Yalçın CEMAL
yalcincemal@hotmail.com
Anavatandan gelen su, Geçmiş iktidarın, büyük ortağının, sekter tavrı ile gelen tüketicilere, ulaştırılamadı.
Bir çok, yerleşim yerinde insanlar susuzluktan “Vrak, vrak “ediyor .
2015 Kasımında çeşmelerden, akması gereken su CTP, ağırlıklı, hükümet sayesinde halen barajda durmakta.
Veya denize akmakta.
Yazık değil mi ?
Onca ton suyun, denize akması, günah değil mi ?
İnsanımızın, bu denli suya ihtiyacı olduğu, bir ortamda suyun akışına takoz konur mu ?
Bu sütundan, çok yazdım .
Su geldi, akışını, engellemeye kalkışanları, alıp, gideceği yere varacaktır diye .
Beş ay gibi bir gecikme ile, bu ayın, en çok sonuna doğru, suyun Belediyelere verileceği konusunda, yetkililerden açıklama yapılmıştır.
Su hayattır.
Yaşamın, vaz geçilmez ana unsurlarından biridir.
Tüm KKTC‘de ikamet edenlerin gözü Geçitköy’e çevrilmiştir.
Bir çok Belediye Başkanı, feryat ediyor.
Suyu verin. Bedelini sonra hesaplaşırız diye.
Aciliyet hat safhada.
Maliyetler konusunda bazı endişe ve tereddütler var.
Fiyatı yükseltecek unsurların başında ise suyu pompalayacak olan elektriğin, KW‘daki ücretlerdir.
Biz dünyanın, en yüksek elektrik ücreti ödeyen, ülke halklarından biriyiz.
Bu elektrik maliyetleri ile, bu değirmen dönemez.
Halkımıza elektrik sayesinde astarı yüzden pahalı, misali pahalıya su içirmeye veya kullandırmaya hiç kimsenin hakkı olamaz.
Elektrik Kurumu’nun, bu yapısı ile, bunu aşağıya çekmek, mümkün değil.
Halkımız bu yapıya, mahkum edilebilir mi ?
Ülkemizde hayati tüketim maddelerinden, ikisi olan su ve elektriği ucuzlatmak hükümet edenlerin görevleridir.
Bu konuda alternatif üretmeleri asli görevlerinin, içindedir.

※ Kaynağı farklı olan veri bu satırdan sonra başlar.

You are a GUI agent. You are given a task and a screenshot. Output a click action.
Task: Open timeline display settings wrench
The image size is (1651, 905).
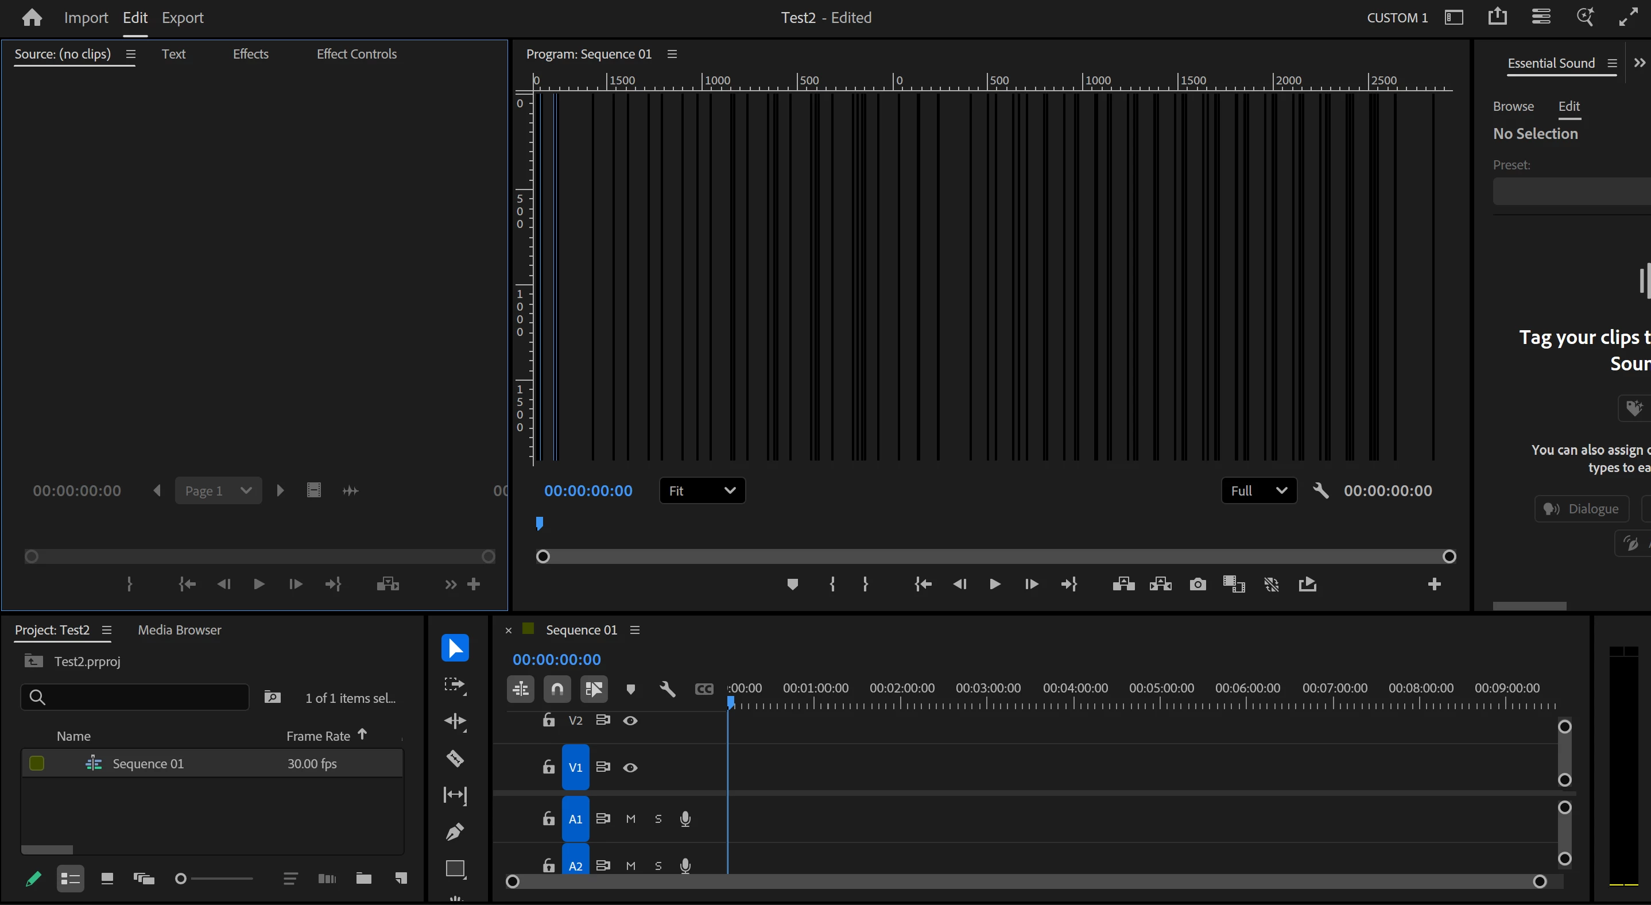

Öyle ise bunun çarelerini bulmalıdırlar .
Bu konuda çiçeği burnunda Sn . Başbakan Hüseyin Özgürgün Milliyet Gazetesine yaptığı açıklamada sudan sonra sırada, elektriğin olduğunu söyledi .
Bu olumlu bir gelişme.
Tabii bunun, halka maliyetinin, ne olacağı da hesaplanmalı, mevcudun çok altında olmalıdır.
Aksi takdirde yapılanlar boşa gitmiş olur.
Türkiye’den gelecek elektriğin ne getireceğini, ne götüreceğini halka açıklamak gerektiğini de, buradan hatırlatmak isterim.
Su ve elektrik insan yaşamını, ne kadar ilgilendirse .
Tarımsal yaşamı da, o kadar ilgilendirir .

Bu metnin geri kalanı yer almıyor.